Giles Fowler spent two decades teaching students how to craft the perfect sentence. It’s a painstaking process subject to multiple rewrites and plenty of frustration – and never more so than when Fowler retired from Iowa State and jumped into the biggest writing project of his professional life.

“When I was finally given the first copy of the manuscript, I read through it and was horrified,” Fowler says of the now-published book. “I was thinking, ‘How dare I submit this thing for publication?’”

He did, of course, and the resulting “Deaths on Pleasant Street” is a page-turner set in a stately mansion near Kansas City 100 years ago. Revisiting a sensational murder among the area’s moneyed set, Fowler’s book achieved an unusual twofer: an award from a Missouri historical society, as well as an award for true-crime book of the year award, given by an organization that highlights the work of independent publishers.

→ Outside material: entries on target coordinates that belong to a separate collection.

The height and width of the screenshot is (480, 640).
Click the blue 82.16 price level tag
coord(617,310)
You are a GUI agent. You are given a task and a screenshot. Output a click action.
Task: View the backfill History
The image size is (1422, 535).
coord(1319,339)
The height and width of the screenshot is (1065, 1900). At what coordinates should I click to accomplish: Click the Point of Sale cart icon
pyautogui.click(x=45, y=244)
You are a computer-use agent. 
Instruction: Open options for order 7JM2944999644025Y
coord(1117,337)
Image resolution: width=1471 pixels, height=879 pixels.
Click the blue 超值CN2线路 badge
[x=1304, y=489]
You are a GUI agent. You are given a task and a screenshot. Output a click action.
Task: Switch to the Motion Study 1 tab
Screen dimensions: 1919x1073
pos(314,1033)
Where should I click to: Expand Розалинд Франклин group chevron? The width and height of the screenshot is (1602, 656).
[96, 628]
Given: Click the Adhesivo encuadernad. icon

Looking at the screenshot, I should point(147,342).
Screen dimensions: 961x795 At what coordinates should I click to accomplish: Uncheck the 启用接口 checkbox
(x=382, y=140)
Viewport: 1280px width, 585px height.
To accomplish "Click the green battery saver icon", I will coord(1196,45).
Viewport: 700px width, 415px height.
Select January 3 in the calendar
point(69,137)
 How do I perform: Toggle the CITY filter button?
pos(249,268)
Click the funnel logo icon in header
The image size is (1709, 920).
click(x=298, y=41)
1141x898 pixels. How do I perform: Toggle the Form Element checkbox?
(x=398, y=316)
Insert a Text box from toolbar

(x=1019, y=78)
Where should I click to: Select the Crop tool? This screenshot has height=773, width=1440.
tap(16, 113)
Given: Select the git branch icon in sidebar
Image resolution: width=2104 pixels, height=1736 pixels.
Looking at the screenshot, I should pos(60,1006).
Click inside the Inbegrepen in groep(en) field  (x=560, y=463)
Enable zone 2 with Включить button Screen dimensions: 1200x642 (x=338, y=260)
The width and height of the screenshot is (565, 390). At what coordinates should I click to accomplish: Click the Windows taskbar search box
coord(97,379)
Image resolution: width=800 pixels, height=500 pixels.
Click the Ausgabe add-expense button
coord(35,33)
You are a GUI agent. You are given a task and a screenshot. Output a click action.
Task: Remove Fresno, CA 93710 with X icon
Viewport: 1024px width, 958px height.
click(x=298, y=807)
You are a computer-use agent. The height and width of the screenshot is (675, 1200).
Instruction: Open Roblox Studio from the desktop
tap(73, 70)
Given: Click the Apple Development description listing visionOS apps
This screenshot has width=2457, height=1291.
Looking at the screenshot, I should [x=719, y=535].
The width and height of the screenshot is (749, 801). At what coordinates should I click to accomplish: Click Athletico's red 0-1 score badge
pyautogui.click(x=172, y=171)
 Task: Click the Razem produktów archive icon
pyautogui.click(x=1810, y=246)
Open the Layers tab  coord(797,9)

“Deaths on Pleasant Street: The Ghastly Enigma of Colonel Swope and Dr. Hyde” was put out by Truman State University Press, a publishing house better known for serious history than true crime — even 100-year-old true crime. (Links to purchase from Amazon.com or the publisher.) The historians who peer-reviewed Fowler’s book – as an academic book, it was subject to the same rigor as the typical tome about war or politics – didn’t know what to make this gothic tale with grisly crime scenes and a corpse so frozen it couldn’t be autopsied.

“Academic historians didn’t get it at all,” he said. “I was trying to write a page-turner.”

Not to say the research wasn’t exhaustive: Fowler spent months reading archives and trials transcripts – on microfiche – and every issue of two newspapers from the period the case made national news. At the time, the story of a high-society doctor possibly poisoning his own relatives was monitored from coast to coast.

Fowler spent 24 years on the Kansas City Star as a theater critic and magazine writer. He spent another 20 teaching ISU students long-form feature writing, literary journalism, and basic reporting, and was the faculty adviser to the Iowa State Daily for several years.

He first heard of the murder case as a young Star reporter in the 1960s; even then, more than 50 years after the deaths, the case captured the city’s interest. Fowler began work on the book after retiring in 2003, researching and reporting for about three years and then writing for another two. He wrote and rewrote and then rewrote again – agonizing over every paragraph, every sentence, every word. The book was published in 2009 – 100 years after the deaths.

“It inhabited my damn life,” he said. “I’ve never worked remotely as hard on anything.”

The story has attracted the interest of Hollywood. Bill Paxton, the actor known for roles in Titanic, Twister and the current HBO series “Big Love,” is a distant relative of an attorney involved in the 1909 case; he contacted Fowler to talk about developing it for the movies or for HBO. No word yet on whether those talks will pan out.